- CHALLENGE: Copy out every line of the entries below that contains the word "Close" anywhere in it.

- INFORMATION PROVIDED:

# # # # # # #

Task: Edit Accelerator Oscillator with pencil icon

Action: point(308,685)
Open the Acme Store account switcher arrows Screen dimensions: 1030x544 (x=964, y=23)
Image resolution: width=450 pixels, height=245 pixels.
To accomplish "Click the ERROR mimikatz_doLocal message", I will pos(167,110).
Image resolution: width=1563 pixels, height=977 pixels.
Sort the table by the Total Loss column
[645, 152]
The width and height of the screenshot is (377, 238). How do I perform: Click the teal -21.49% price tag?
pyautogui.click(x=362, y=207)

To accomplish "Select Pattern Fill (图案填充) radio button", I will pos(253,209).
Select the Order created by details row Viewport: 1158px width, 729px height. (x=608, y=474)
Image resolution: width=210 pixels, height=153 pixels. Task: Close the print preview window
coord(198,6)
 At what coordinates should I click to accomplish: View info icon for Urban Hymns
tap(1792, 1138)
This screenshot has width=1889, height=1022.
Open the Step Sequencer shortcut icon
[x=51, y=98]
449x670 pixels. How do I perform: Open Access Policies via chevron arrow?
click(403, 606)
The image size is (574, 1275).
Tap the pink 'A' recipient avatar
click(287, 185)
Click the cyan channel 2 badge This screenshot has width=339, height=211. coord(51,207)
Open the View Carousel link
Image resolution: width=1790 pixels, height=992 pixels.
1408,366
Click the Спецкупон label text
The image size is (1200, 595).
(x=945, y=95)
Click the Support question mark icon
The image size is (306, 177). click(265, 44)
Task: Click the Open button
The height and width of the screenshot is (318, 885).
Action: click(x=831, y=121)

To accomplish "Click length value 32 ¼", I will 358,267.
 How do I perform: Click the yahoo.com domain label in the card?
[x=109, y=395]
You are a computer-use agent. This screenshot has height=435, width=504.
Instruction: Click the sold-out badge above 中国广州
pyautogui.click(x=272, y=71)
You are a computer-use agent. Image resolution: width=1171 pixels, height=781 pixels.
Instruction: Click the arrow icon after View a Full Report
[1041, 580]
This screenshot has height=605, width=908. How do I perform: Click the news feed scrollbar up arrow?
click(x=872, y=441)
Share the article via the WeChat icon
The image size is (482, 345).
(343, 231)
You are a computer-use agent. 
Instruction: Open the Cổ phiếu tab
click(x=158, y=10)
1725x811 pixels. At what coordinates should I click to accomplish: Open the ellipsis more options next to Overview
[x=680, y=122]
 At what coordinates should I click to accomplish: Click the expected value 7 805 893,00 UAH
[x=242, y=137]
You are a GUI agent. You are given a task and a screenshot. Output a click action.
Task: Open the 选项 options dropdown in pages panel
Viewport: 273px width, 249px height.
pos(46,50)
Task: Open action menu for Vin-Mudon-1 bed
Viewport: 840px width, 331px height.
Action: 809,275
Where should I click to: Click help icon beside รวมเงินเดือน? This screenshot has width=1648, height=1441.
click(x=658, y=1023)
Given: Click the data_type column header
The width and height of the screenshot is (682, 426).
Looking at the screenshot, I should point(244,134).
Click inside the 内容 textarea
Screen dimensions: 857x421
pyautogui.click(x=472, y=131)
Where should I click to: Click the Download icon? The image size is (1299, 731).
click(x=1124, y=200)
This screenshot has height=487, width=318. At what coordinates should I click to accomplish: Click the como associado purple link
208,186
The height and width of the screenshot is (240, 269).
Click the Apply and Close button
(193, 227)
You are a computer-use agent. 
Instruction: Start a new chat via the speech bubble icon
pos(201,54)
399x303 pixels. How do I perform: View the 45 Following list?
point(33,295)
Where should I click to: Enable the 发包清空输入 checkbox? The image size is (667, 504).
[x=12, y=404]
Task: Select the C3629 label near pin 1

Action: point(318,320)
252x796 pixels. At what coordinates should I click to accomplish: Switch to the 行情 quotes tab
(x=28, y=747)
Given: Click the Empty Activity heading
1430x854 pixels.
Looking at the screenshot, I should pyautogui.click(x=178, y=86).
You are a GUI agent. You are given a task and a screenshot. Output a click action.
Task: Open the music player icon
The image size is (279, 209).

# # # # # # #

- EXPECTED ANSWER:
Image resolution: width=210 pixels, height=153 pixels. Task: Close the print preview window
Click the Apply and Close button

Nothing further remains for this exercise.